Write the records below out again. Match them exactly.

--- Listed records ---

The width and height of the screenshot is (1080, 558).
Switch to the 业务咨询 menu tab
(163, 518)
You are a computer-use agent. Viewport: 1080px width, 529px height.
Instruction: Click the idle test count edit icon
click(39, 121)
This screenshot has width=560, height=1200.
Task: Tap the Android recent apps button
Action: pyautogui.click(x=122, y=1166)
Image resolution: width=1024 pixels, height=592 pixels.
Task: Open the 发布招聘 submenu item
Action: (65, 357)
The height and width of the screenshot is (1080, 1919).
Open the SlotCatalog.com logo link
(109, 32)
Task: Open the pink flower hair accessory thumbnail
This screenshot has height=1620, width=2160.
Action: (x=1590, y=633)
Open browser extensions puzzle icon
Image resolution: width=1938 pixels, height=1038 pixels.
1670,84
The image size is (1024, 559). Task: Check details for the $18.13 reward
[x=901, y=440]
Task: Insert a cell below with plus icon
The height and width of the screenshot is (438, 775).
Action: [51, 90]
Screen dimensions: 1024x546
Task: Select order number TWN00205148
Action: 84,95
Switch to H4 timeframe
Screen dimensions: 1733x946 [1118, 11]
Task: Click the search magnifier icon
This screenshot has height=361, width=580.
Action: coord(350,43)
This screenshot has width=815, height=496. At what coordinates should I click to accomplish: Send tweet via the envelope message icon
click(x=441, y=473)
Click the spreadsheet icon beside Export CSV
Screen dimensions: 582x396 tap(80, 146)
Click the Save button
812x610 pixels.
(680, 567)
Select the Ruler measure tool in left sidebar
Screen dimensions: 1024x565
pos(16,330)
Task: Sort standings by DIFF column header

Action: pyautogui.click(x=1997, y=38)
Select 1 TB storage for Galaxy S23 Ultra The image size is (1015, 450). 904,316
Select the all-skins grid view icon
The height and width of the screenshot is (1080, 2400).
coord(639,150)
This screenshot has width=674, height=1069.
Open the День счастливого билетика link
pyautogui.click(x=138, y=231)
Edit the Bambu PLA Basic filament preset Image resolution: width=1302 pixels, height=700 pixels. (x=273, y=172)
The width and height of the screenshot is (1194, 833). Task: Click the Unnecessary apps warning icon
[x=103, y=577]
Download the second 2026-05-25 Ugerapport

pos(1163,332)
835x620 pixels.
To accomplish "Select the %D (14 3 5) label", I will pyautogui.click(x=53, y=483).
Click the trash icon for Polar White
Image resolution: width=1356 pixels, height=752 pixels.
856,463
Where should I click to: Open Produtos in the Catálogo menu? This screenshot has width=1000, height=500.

---

• **Written response**
The width and height of the screenshot is (1080, 558).
Switch to the 业务咨询 menu tab
(163, 518)
You are a computer-use agent. Viewport: 1080px width, 529px height.
Instruction: Click the idle test count edit icon
click(39, 121)
This screenshot has width=560, height=1200.
Task: Tap the Android recent apps button
Action: pyautogui.click(x=122, y=1166)
Image resolution: width=1024 pixels, height=592 pixels.
Task: Open the 发布招聘 submenu item
Action: (65, 357)
The height and width of the screenshot is (1080, 1919).
Open the SlotCatalog.com logo link
(109, 32)
Task: Open the pink flower hair accessory thumbnail
This screenshot has height=1620, width=2160.
Action: (x=1590, y=633)
Open browser extensions puzzle icon
Image resolution: width=1938 pixels, height=1038 pixels.
1670,84
The image size is (1024, 559). Task: Check details for the $18.13 reward
[x=901, y=440]
Task: Insert a cell below with plus icon
The height and width of the screenshot is (438, 775).
Action: [51, 90]
Screen dimensions: 1024x546
Task: Select order number TWN00205148
Action: 84,95
Switch to H4 timeframe
Screen dimensions: 1733x946 [1118, 11]
Task: Click the search magnifier icon
This screenshot has height=361, width=580.
Action: coord(350,43)
This screenshot has width=815, height=496. At what coordinates should I click to accomplish: Send tweet via the envelope message icon
click(x=441, y=473)
Click the spreadsheet icon beside Export CSV
Screen dimensions: 582x396 tap(80, 146)
Click the Save button
812x610 pixels.
(680, 567)
Select the Ruler measure tool in left sidebar
Screen dimensions: 1024x565
pos(16,330)
Task: Sort standings by DIFF column header

Action: pyautogui.click(x=1997, y=38)
Select 1 TB storage for Galaxy S23 Ultra The image size is (1015, 450). 904,316
Select the all-skins grid view icon
The height and width of the screenshot is (1080, 2400).
coord(639,150)
This screenshot has width=674, height=1069.
Open the День счастливого билетика link
pyautogui.click(x=138, y=231)
Edit the Bambu PLA Basic filament preset Image resolution: width=1302 pixels, height=700 pixels. (x=273, y=172)
The width and height of the screenshot is (1194, 833). Task: Click the Unnecessary apps warning icon
[x=103, y=577]
Download the second 2026-05-25 Ugerapport

pos(1163,332)
835x620 pixels.
To accomplish "Select the %D (14 3 5) label", I will pyautogui.click(x=53, y=483).
Click the trash icon for Polar White
Image resolution: width=1356 pixels, height=752 pixels.
856,463
Where should I click to: Open Produtos in the Catálogo menu? This screenshot has width=1000, height=500.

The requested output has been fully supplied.